Write to me! Remember that it is a month to Monday. Think of your very own, who bids God bless you when she prays best for herself!—
E.B.B.
Say particularly how you are—now do not omit it. And will you have Miss Martineau's books when I can lend them to you? Just at this moment I dare not, because they are reading them here.
Let Mr. Mackay have his full proprietary in his 'Dead Pan'—which is quite a different conception of the subject, and executed in blank verse too. I have no claims against him, I am sure!
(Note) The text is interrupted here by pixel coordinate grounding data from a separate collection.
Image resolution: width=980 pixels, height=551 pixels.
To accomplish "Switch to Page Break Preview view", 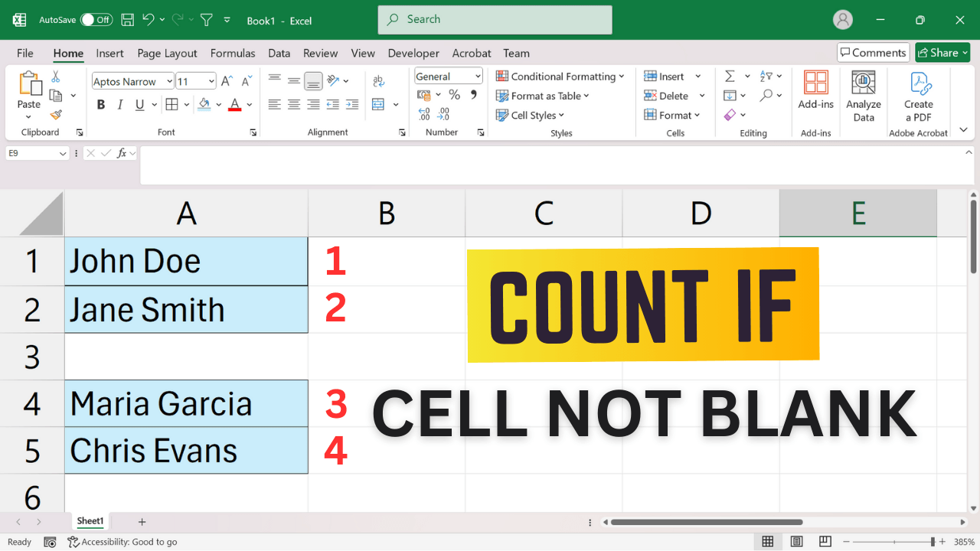I will (x=825, y=541).
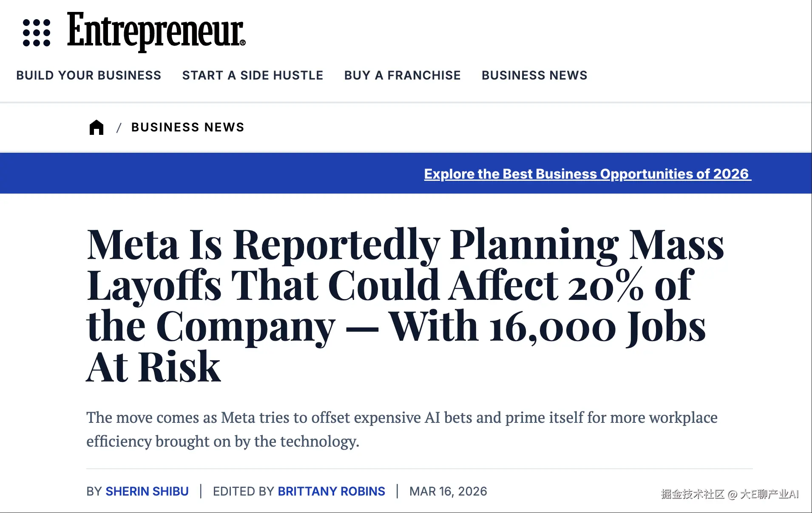
Task: Follow the Best Business Opportunities of 2026 link
Action: tap(587, 174)
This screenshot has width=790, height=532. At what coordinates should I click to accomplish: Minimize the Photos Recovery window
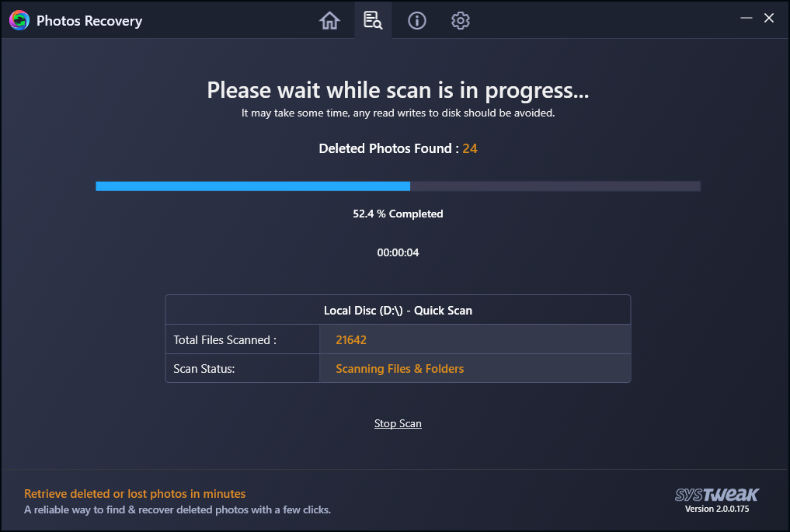click(746, 18)
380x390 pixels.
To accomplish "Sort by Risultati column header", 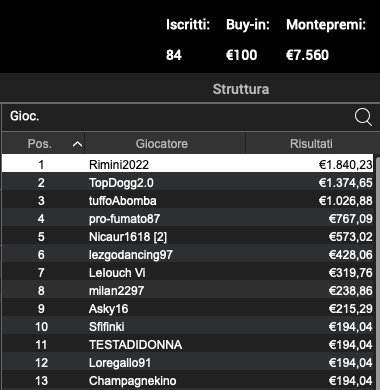I will [x=311, y=143].
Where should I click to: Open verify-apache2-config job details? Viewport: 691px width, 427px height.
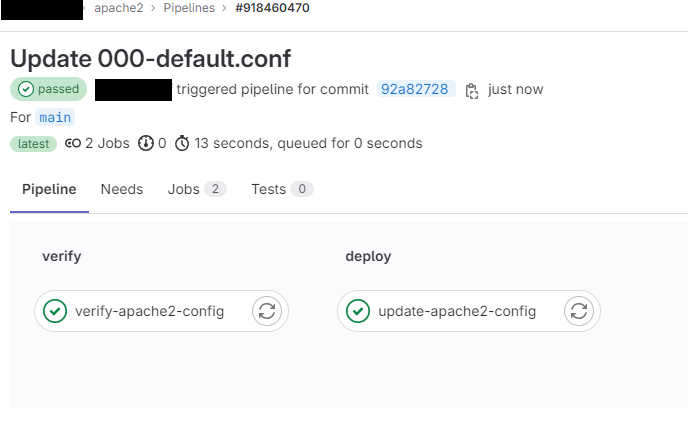pos(149,311)
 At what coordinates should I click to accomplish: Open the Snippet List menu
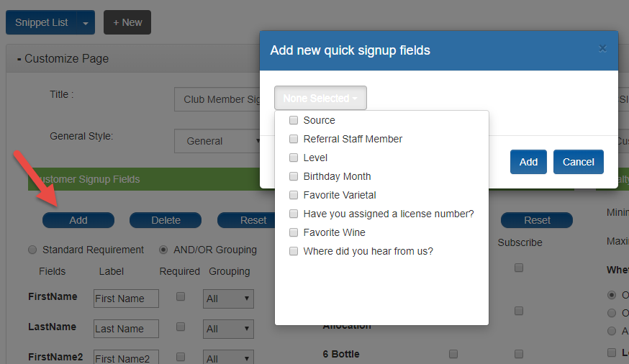click(41, 22)
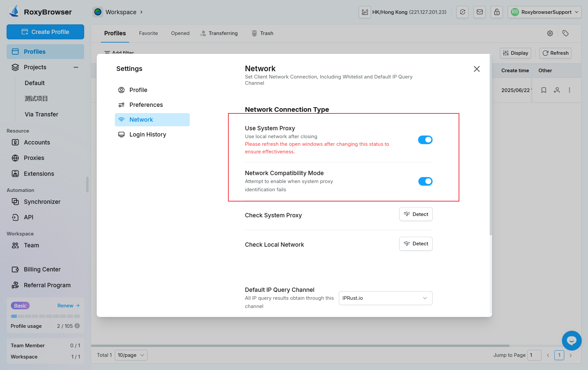Open Login History settings section

tap(147, 135)
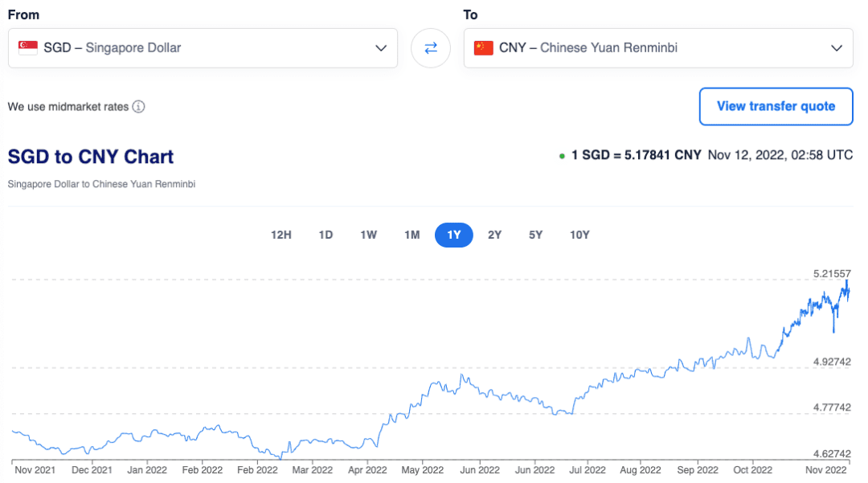Click the Singapore flag icon
The image size is (868, 483).
point(28,48)
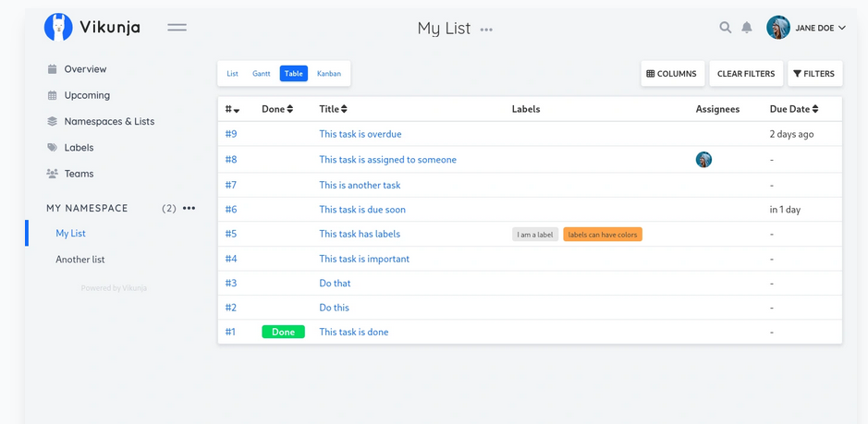
Task: Expand My Namespace options ellipsis
Action: point(189,209)
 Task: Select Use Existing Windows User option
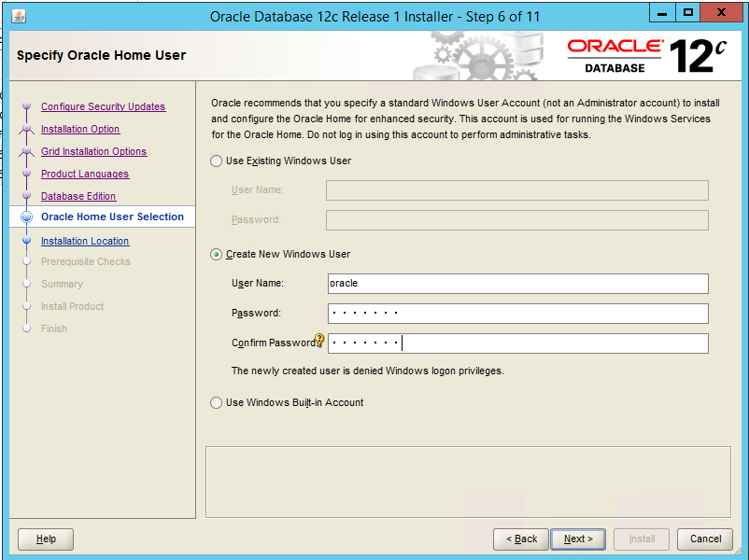pos(217,161)
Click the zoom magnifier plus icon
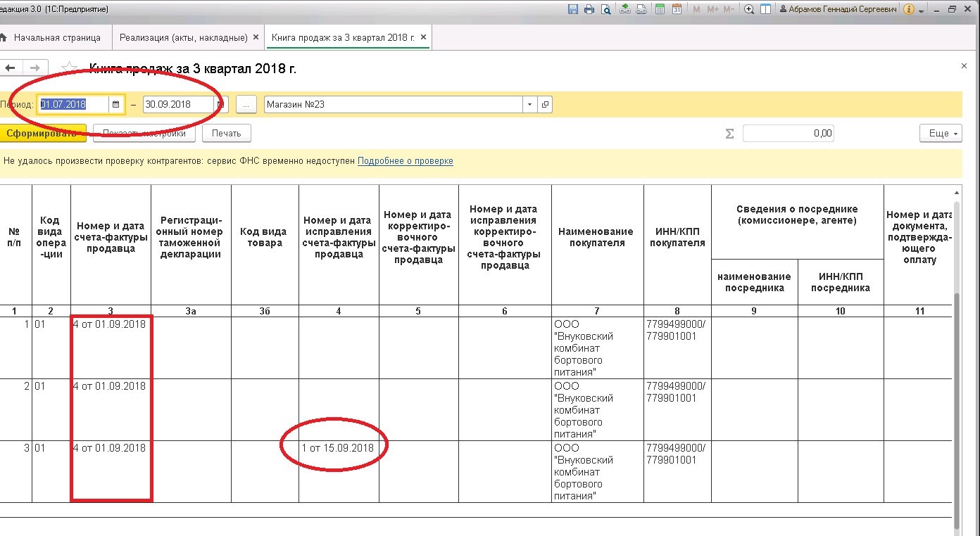Screen dimensions: 980x536 [x=749, y=9]
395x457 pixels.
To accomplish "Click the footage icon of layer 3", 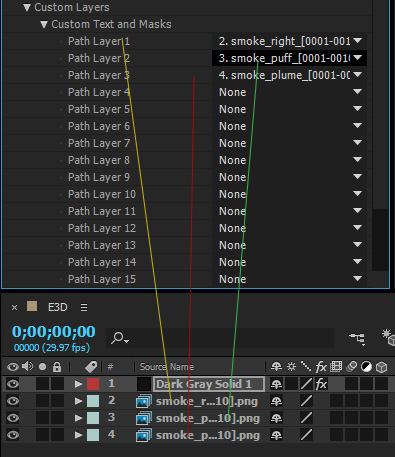I will point(144,418).
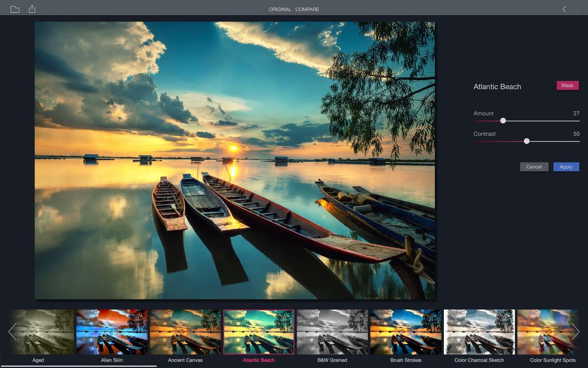
Task: Open the Mask editor
Action: (567, 85)

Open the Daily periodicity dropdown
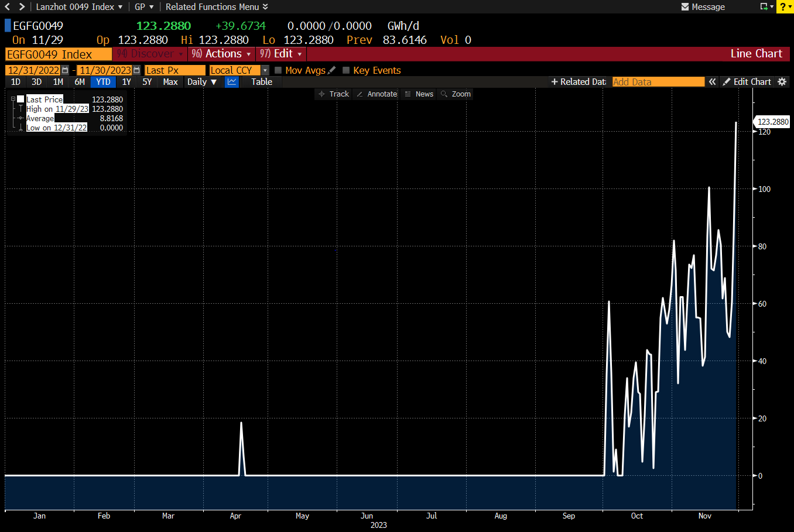point(203,82)
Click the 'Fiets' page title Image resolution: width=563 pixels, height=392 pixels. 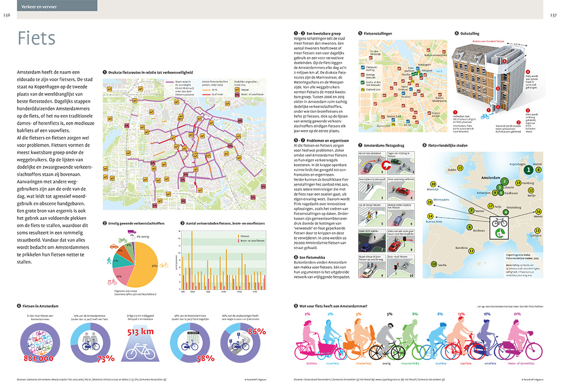[x=36, y=38]
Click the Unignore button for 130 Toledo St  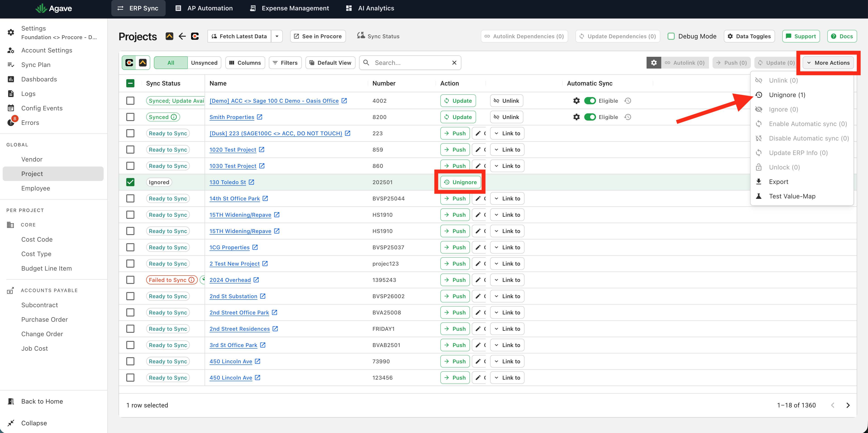click(x=460, y=182)
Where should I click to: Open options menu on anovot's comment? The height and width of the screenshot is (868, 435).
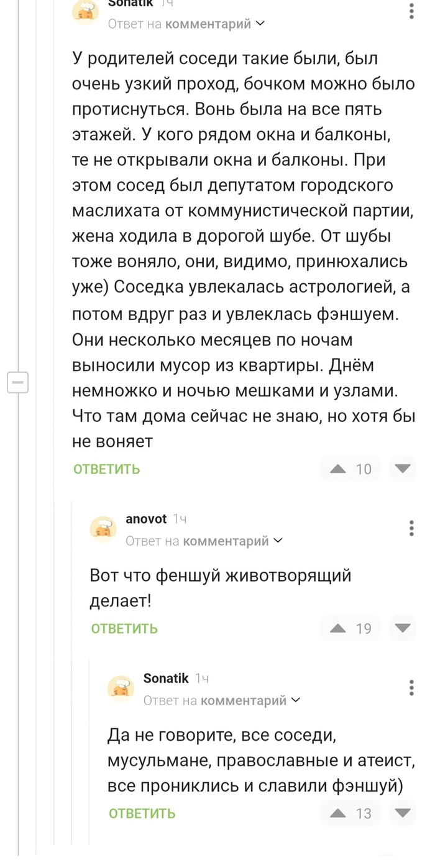(411, 528)
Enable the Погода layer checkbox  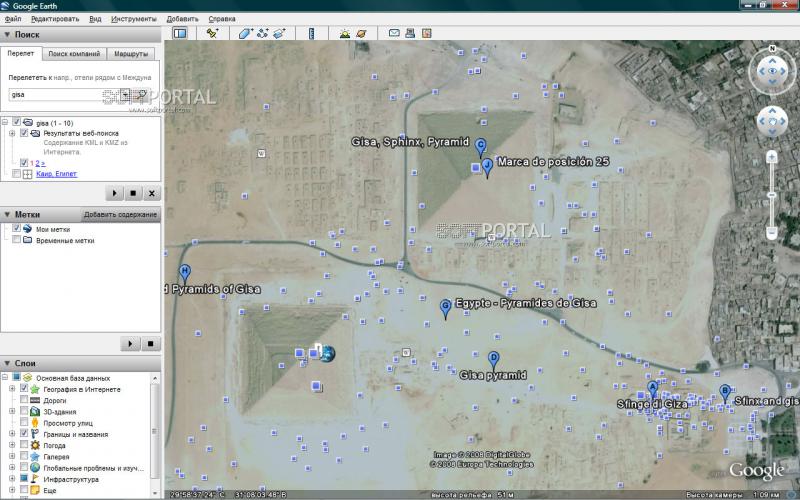pos(23,445)
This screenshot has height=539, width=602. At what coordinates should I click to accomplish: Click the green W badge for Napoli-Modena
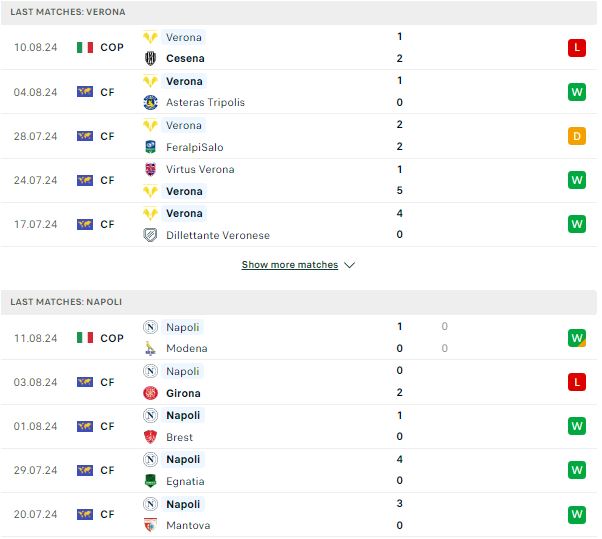coord(577,338)
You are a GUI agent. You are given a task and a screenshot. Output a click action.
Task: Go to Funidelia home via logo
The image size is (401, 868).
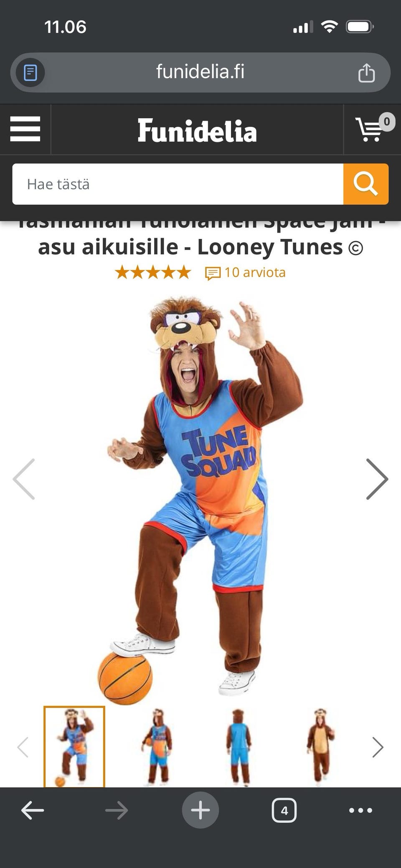tap(197, 130)
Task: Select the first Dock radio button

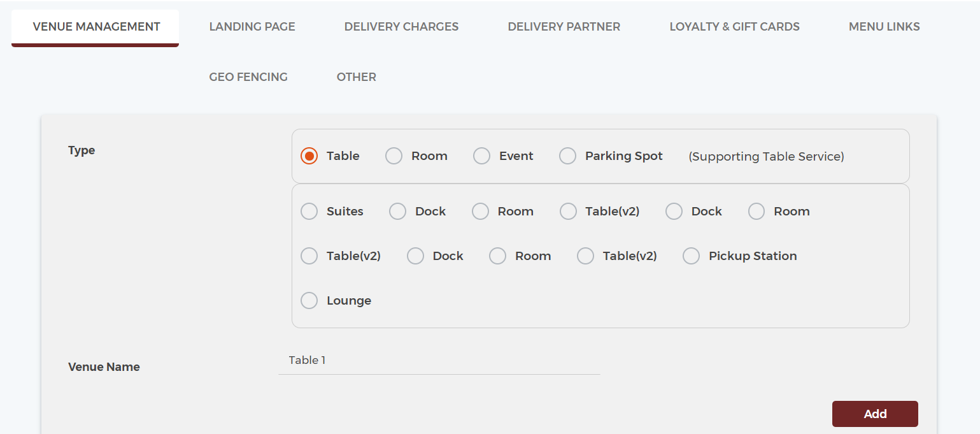Action: (397, 211)
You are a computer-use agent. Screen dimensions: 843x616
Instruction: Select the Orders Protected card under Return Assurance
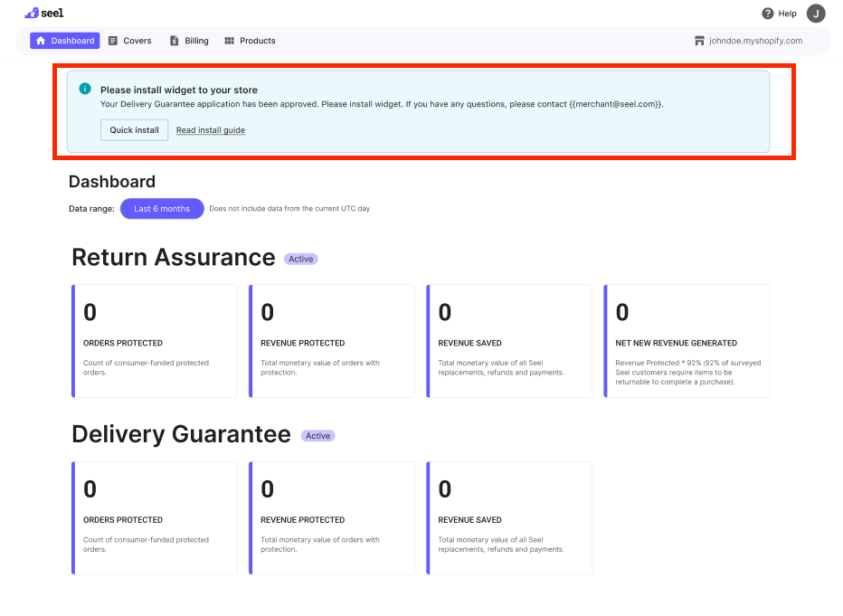[x=154, y=341]
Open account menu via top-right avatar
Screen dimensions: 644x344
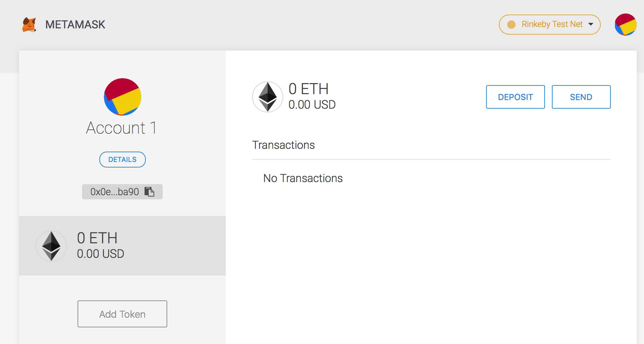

But for the man!—To call him a poet! A prince and potentate of Commonplaces, such as he is!—I have seen his name in the Athenæum attached to a lyric or two ... poems, correctly called fugitive,—more than usually fugitive—but I never heard before that his hand was in the prose department.
R.B. to E.B.B.
Wednesday.
[Post-mark, January 14, 1846.]
Was I in the wrong, dearest, to go away with Mr. Kenyon? I well knew and felt the price I was about to pay—but the thought did occur that he might have been informed my probable time of departure was that of his own arrival—and that he would not know how very soon, alas, I should be obliged to go—so ... to save you any least embarrassment in the world, I got—just that shake of the hand, just that look—and no more! And was it all for nothing, all needless after all? So I said to myself all the way home.
When I am away from you—a crowd of things press on me for utterance—'I will say them, not write them,' I think:—when I see you—all to be said seems insignificant, irrelevant,—'they can be written, at all events'—I think that too. So, feeling so much, I say so little!
I have just returned from Town and write for the Post—but you mean to write, I trust.